**Task instructions:**
- A) According to the forum excerpt on the Holy Spirit, where does the Holy Spirit originate within the Trinity?
- B) Please say whether each statement agrees with the forum excerpt on the Holy Spirit, giving yes or no and quoting the deciding words: (i) The Spirit flows through the Son into the world. (ii) The Eastern Church was charged with having married clergy. (iii) The Eastern Church broke communion with Rome.
- C) Resume the forum excerpt on the Holy Spirit after its last sentence and carry it forward.

**Document passage:**

So you deny that the HS doesn’t even come through the Son?
 
steve b:
So you deny that the HS doesn’t even come through the Son?
That depends on what you mean by “through”. If you mean within the Trinity Godself, no. The Holy Spirit originates only in the Father. If you mean into the world, then Yes the Spirit flows through the Son.

Am I correct in this thinking Prejean and Fr.?
 
Fr Ambrose:
Of course you did. False charges were thrown at the Eastern Church that they had ommited the filioque from the Creed and that they had married clergy - and this was the basis which justified Rome breaking communion with the Church.

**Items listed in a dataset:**
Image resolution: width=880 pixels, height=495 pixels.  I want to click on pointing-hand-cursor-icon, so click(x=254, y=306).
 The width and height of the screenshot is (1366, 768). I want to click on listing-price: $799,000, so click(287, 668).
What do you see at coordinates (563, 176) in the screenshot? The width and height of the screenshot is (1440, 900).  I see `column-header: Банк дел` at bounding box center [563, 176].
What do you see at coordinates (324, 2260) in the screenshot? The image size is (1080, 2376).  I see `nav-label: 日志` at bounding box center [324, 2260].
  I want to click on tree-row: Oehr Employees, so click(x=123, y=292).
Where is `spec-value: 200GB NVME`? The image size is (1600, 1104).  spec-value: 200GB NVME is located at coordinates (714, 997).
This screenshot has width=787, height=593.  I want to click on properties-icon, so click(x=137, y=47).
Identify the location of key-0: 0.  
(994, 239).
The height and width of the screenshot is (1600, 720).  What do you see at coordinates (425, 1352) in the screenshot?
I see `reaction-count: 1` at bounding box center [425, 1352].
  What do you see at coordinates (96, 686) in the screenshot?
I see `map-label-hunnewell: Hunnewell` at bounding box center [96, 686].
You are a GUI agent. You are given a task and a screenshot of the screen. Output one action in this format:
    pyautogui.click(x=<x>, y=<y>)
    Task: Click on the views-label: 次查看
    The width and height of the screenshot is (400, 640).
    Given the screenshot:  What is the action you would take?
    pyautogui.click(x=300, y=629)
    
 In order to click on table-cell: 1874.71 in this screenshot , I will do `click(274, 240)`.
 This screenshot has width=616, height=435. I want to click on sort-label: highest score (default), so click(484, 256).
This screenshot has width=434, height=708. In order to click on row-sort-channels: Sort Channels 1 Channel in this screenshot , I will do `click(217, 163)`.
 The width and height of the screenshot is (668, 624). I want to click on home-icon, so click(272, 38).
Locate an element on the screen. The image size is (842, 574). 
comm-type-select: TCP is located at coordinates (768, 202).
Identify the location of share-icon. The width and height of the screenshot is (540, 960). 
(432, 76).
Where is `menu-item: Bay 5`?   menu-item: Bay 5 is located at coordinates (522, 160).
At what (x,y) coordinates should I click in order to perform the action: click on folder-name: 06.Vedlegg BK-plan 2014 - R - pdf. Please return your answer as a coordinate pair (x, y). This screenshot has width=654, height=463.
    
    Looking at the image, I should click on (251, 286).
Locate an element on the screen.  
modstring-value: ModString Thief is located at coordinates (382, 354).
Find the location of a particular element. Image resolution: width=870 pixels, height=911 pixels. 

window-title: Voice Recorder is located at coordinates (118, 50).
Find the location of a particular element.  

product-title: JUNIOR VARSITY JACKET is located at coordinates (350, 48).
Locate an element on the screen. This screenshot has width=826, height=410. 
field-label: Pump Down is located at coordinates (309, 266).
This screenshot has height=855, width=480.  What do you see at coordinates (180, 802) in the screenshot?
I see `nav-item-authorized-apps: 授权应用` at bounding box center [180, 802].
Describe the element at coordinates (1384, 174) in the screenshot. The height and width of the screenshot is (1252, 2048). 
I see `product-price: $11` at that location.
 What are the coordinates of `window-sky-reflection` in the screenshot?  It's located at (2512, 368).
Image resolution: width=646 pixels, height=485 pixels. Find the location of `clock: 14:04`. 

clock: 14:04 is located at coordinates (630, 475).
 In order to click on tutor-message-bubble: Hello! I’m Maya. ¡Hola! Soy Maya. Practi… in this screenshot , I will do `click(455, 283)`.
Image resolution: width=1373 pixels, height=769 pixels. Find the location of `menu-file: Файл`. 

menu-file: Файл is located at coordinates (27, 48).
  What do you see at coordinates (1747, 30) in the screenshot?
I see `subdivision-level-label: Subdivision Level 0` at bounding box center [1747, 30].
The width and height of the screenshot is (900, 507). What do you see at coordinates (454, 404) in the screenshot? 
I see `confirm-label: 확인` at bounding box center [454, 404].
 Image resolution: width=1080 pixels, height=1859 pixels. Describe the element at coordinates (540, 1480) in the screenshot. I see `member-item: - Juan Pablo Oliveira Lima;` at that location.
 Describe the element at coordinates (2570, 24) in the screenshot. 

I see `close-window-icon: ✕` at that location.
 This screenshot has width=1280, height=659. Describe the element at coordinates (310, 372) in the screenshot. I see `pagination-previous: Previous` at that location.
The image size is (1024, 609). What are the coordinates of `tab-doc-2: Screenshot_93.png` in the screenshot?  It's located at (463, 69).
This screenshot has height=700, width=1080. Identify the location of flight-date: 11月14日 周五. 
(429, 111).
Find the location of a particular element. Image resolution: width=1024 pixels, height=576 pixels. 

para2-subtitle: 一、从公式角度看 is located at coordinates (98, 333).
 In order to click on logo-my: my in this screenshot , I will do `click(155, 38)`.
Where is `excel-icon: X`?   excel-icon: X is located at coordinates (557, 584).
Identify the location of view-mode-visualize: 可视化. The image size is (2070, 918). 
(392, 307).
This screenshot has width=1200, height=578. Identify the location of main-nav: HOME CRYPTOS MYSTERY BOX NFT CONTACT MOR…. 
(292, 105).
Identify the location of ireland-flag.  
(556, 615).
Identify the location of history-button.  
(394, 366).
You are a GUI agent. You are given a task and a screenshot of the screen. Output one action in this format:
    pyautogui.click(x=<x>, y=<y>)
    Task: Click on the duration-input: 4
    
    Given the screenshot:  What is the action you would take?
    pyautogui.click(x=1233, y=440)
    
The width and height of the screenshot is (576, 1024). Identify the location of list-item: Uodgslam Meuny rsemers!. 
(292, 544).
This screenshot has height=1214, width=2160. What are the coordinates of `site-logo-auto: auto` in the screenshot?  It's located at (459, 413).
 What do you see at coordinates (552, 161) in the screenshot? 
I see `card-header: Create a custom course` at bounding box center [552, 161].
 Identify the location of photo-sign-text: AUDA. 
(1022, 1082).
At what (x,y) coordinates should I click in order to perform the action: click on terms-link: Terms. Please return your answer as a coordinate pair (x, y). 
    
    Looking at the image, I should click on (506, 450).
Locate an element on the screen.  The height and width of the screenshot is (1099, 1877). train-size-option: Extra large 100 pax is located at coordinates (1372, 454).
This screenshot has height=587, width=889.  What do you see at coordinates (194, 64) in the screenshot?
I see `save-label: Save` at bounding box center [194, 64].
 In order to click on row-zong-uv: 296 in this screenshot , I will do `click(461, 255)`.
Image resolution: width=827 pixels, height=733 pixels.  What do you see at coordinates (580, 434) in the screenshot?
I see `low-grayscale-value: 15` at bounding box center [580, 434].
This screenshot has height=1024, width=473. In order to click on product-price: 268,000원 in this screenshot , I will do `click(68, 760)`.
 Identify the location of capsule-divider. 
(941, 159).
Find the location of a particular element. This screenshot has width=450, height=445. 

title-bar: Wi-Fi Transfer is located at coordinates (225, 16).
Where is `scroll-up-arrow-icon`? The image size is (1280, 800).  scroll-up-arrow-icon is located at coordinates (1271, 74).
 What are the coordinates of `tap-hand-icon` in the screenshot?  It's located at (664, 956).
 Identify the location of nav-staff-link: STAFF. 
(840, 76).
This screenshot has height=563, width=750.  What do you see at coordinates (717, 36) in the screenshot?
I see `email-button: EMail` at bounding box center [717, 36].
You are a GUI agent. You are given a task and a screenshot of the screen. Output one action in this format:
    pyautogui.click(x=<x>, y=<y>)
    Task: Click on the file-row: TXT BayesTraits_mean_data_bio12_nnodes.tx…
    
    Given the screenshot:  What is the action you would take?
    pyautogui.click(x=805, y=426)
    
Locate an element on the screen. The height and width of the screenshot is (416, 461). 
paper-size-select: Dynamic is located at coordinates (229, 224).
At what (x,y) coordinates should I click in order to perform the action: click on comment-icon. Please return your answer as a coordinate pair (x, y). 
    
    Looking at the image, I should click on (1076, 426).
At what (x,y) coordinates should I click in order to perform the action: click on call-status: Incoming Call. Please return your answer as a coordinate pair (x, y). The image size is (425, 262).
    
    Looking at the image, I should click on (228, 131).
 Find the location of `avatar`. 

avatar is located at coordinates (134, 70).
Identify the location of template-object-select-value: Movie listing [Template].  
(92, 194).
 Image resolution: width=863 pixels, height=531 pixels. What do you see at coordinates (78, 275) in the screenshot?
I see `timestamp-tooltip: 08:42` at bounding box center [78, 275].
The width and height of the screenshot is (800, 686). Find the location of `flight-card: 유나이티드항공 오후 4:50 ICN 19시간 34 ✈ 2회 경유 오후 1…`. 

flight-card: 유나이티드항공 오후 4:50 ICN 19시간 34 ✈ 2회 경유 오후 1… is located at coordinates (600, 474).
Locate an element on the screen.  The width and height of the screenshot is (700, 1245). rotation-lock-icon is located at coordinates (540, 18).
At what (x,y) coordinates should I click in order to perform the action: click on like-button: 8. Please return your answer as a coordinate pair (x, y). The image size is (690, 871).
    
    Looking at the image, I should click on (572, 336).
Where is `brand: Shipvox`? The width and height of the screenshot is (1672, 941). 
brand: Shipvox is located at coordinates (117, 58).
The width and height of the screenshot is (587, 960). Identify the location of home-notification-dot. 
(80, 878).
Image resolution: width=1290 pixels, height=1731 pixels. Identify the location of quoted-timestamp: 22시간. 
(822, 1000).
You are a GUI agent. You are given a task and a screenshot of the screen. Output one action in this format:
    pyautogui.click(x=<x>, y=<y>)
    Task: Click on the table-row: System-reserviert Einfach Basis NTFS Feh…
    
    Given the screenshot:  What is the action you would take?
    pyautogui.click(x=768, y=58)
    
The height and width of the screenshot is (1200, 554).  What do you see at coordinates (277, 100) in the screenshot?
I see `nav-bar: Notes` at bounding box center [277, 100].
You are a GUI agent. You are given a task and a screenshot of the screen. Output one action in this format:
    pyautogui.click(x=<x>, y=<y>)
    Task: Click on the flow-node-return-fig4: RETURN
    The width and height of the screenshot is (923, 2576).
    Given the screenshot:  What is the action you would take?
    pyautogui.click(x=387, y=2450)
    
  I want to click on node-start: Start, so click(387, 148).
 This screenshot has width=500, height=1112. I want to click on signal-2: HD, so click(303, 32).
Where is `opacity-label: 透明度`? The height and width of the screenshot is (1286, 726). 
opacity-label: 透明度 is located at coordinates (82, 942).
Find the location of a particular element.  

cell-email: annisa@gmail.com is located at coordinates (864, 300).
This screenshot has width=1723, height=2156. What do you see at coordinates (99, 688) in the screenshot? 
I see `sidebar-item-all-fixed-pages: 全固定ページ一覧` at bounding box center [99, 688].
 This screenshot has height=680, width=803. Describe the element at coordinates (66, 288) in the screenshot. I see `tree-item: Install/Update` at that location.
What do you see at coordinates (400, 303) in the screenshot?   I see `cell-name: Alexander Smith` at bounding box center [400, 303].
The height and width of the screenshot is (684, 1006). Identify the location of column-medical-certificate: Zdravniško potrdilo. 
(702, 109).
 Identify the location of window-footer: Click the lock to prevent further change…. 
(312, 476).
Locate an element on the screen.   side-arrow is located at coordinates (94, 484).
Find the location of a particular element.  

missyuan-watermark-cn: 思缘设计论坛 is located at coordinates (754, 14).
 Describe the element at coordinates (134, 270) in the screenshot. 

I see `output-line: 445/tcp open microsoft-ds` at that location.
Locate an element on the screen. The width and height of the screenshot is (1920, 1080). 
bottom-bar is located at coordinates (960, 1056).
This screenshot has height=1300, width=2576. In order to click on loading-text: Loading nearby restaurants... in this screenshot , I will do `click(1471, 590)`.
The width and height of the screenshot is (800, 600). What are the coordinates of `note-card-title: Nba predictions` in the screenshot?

**Answers to the exercise:**
- A) Only in the Father.

- B)
(i) Yes: "If you mean into the world, then Yes the Spirit flows through the Son."
(ii) Yes: "and that they had married clergy"
(iii) No: "this was the basis which justified Rome breaking communion with the Church."

- C)
Uh, not so fast. The mutual excommunications between pope and patriarch covered only those hierarchs, not their followers. In any case, these were lifted in 1964, when Paul VI met Athenagoras II

How about this. Muslim Sultans, appointed all the Patriarchs in Constantinople from 1456 until 1922. Holy cow!!! For 466 years, Muslims put the patriarch’s of Constantinople in office. Sheesh! Then you look at Russia and the fact the Patriarch of Russia was a KGB agent. Between communism and Islam, we can see how the patriarchate system went into serious decline. Personally, I don’t think this seperation between East and West, is a rank and file issue. Joe-six-pack-Orthodox in the street, and joe-six-pack Catholic aren’t figuring out how to pick a fight with each other. It’s the clerics in Orthodoxy doing this and keeping the pot stirred. IMHO, this is gonna backfire on you. When JPII visited Greece, it wasn’t the rank and file in the street who’s shorts were in a knot, it was the clerics.
Fr Ambrose:
Talking also about the Eastern Catholic difficulties. It is their quiet determination not to accept as binding the Councils held by Rome post 1054 which gives rise to their refusal to accept the (Roman) conciliar definitions of such things as purgatory
you Orthodox priests say there is no such place as Purgatory, yet you pray for the dead. Why? If there is no Purgatory, who are you praying for? The saints in Heaven? They don’t need prayers! The damned in Hell? Prayers do no good for them. So who are you praying for?"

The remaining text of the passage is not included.